LEGA-MI DIFFICILI DA SPEZZARE: DOPO LA FIGURA DI MERDA IN POLONIA SALVINI TENTENNA SULL’INVIO DI ARMI A ZELENSKY
ALLA FINE LA LEGA PARE VOTERÀ SÌ AL DECRETO, MA I MALUMORI DEI FILORUSSI DEL CARROCCIO IN PARLAMENTO AUMENTANO
Nella Lega si moltiplicano i malumori sull’invio di armi italiane all’Ucraina, ora che il decreto è in arrivo al Senato. Il primo a parlare di «difficoltà» nel votare il provvedimento, appena licenziato dalla Camera col sostegno del Carroccio, è Matteo Salvini, che intervistato ieri da Bruno Vespa alla fiera di Verona si è detto convinto che «la soluzione non sia mandare armi».
L’ex ministro dell’Interno, ormai formato pacifista dopo gli anni passati a celebrare Putin, si dice «preoccupato dalla voglia di guerra di qualcuno».
Riferito non al Cremlino, ma ai colleghi di maggioranza che sostengono gli aiuti alla resistenza di Kiev.
Non è l’unico nella Lega a pensarla così. Anche Simone Pillon è dubbioso, ammette: «Concordo con Salvini. Forse più che inviare armi a una delle parti in guerra dovremmo accreditarci con entrambe per negoziare la pace. Il voto? Leggerò con attenzione il decreto e poi deciderò parlandone col capogruppo ».

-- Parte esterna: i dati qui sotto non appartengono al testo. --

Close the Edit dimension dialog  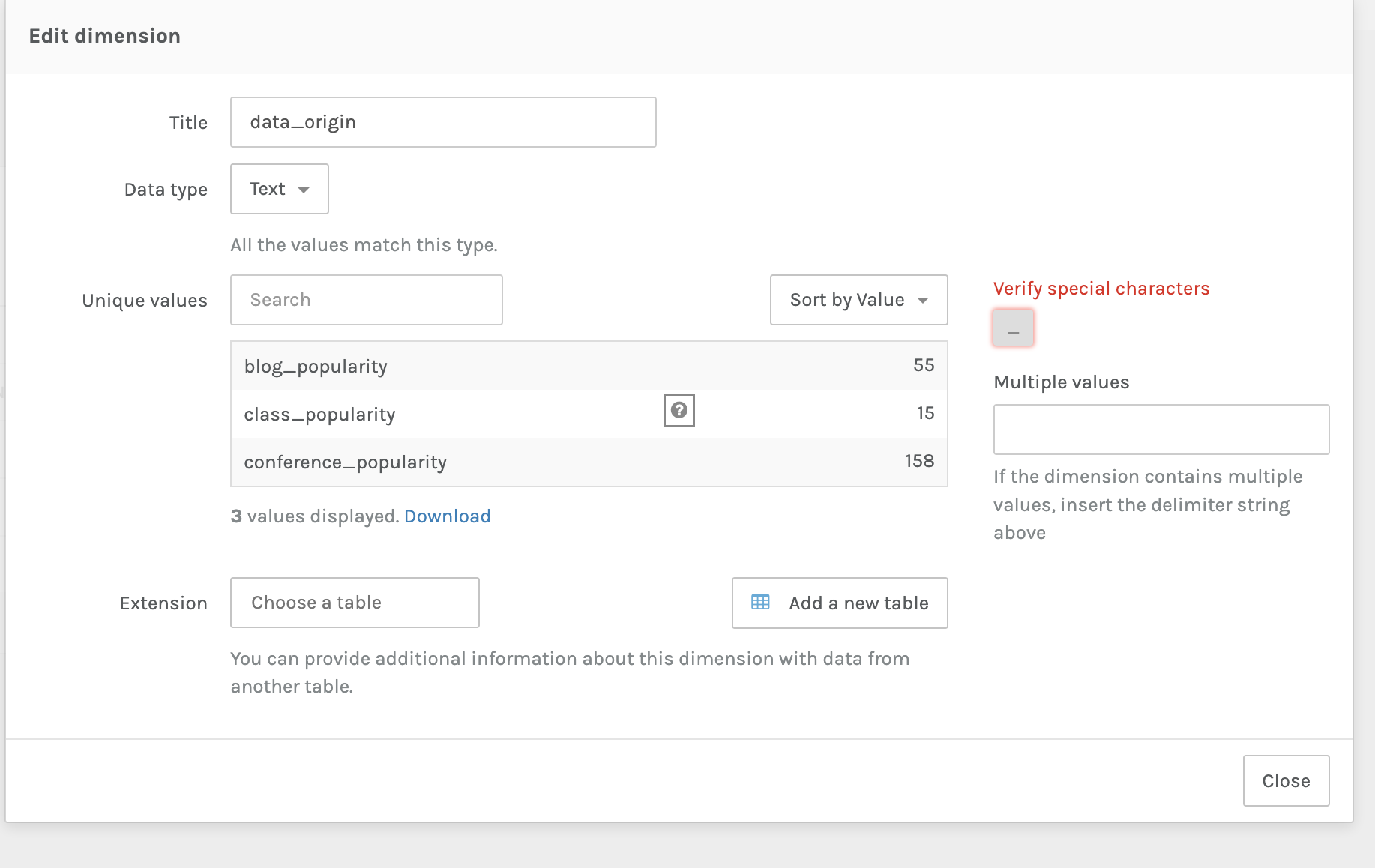click(1286, 780)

Dall’entourage di Salvini spiegano che la linea non è cambiata. Che insomma alla fine, nonostante le «difficoltà», voterà sì.

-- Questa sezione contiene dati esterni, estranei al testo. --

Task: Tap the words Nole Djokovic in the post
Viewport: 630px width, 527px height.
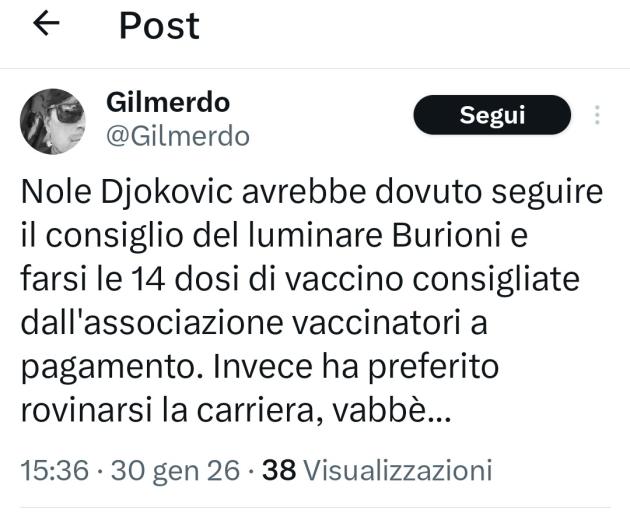Action: (127, 192)
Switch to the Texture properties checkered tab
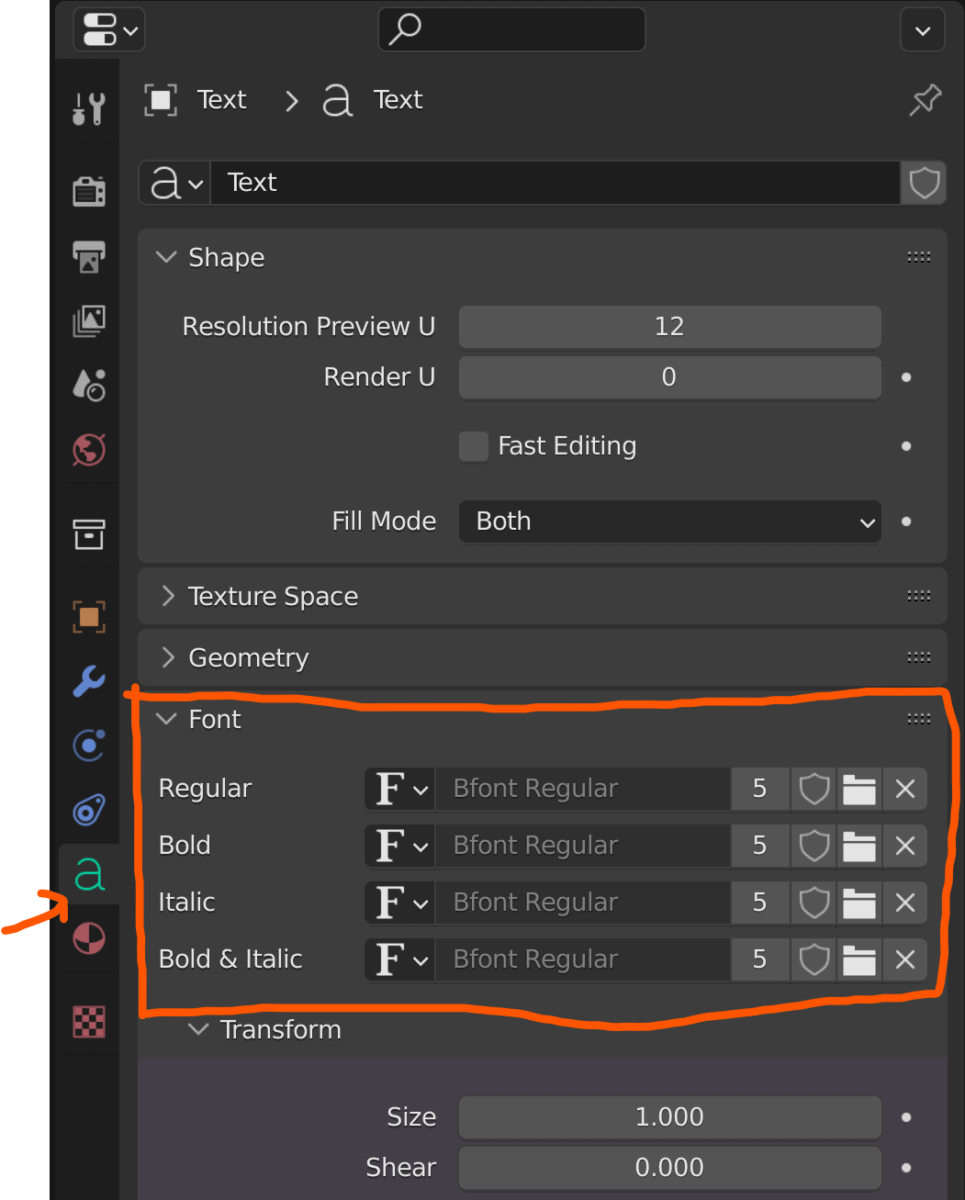This screenshot has width=965, height=1200. coord(88,1021)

Il deputato Vito Comencini del resto si è detto pronto a partire alla volta del Donbass. Un collega di scranno, Alex Bazzaro, ha contestato perfino le sanzioni economiche alla Russia.

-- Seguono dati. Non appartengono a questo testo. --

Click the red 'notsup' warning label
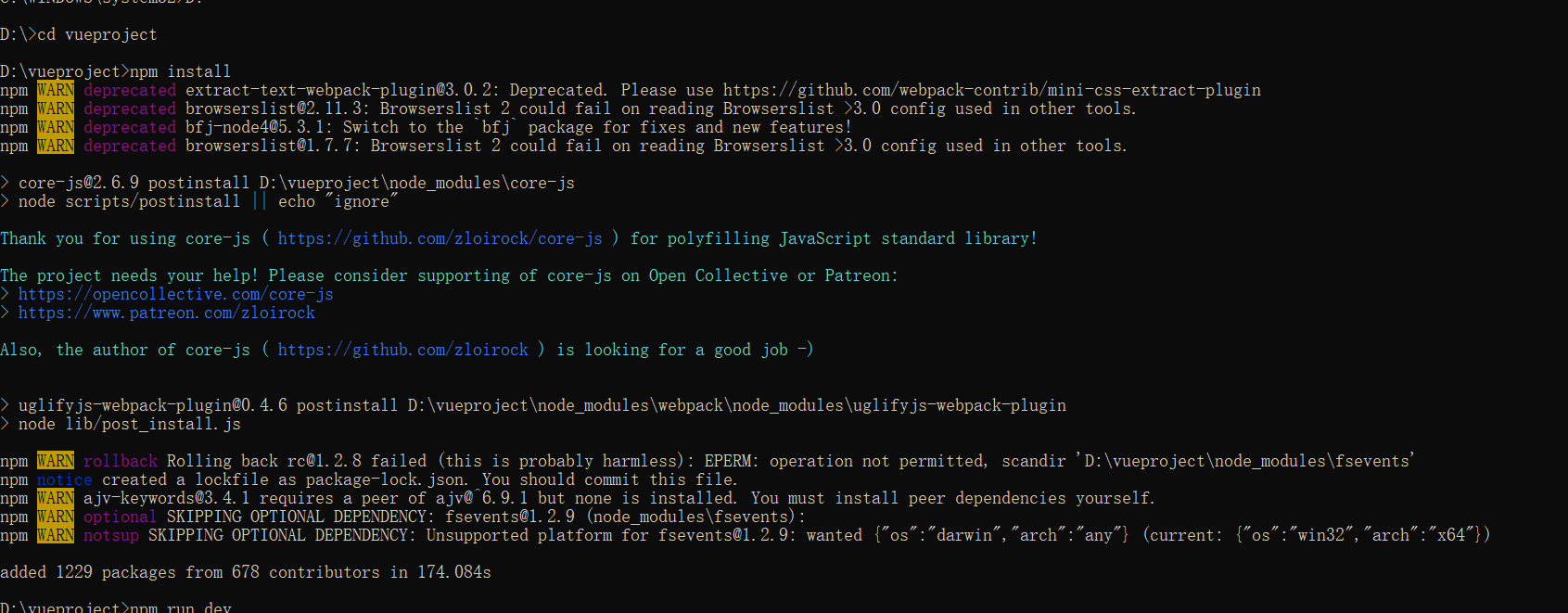The height and width of the screenshot is (613, 1568). 110,535
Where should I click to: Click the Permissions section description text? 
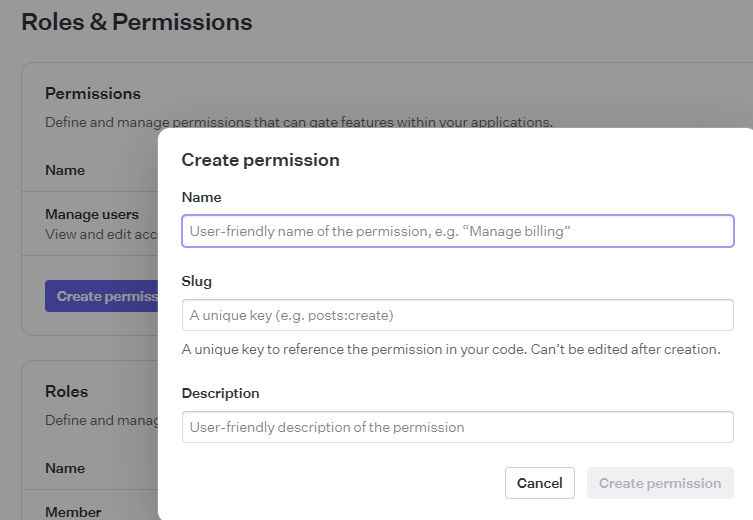pyautogui.click(x=299, y=122)
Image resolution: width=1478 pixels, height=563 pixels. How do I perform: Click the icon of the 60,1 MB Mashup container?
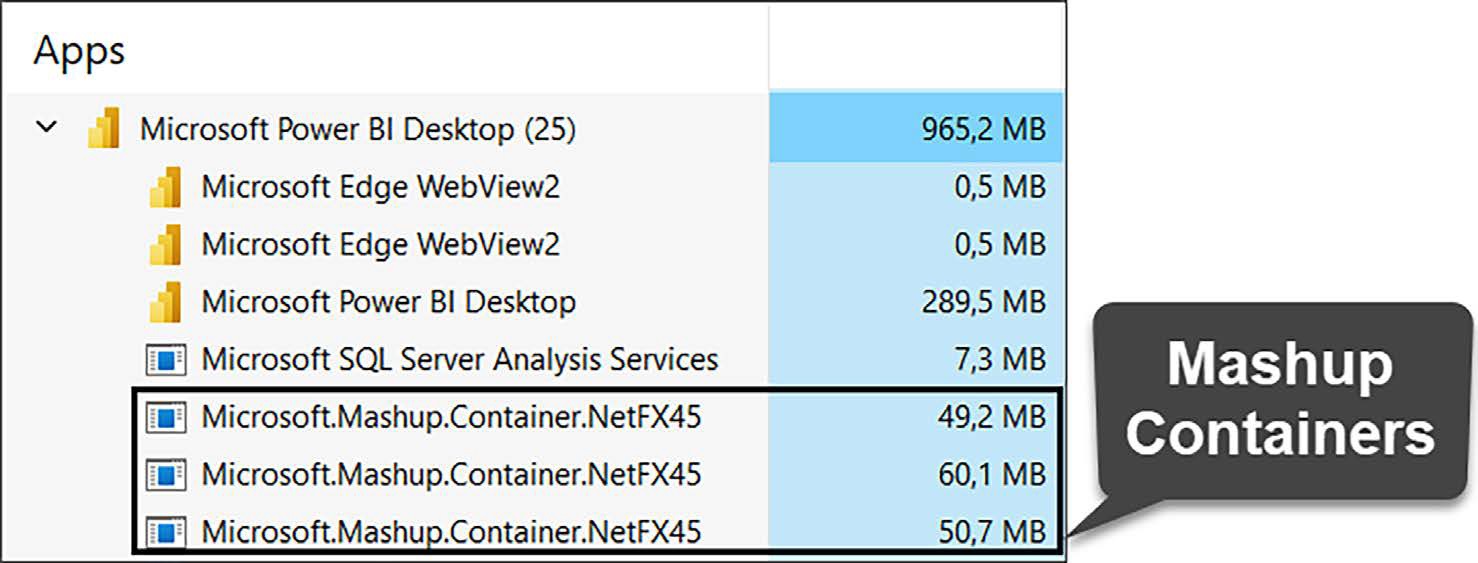coord(166,474)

Non è un caso che nel voto di giovedì a Montecitorio il gruppo della Lega sia stato quello con più assenti: 37, oltre il 40% dei deputati. A riprova dei contorcimenti che agitano il sottobosco leghista, ieri il governatore del Veneto, Luca Zaia, pur condannando l’aggressione russa, ha attaccato Biden per avere definito Putin un criminale di guerra. Parole bollate come «non concilianti e inopportune».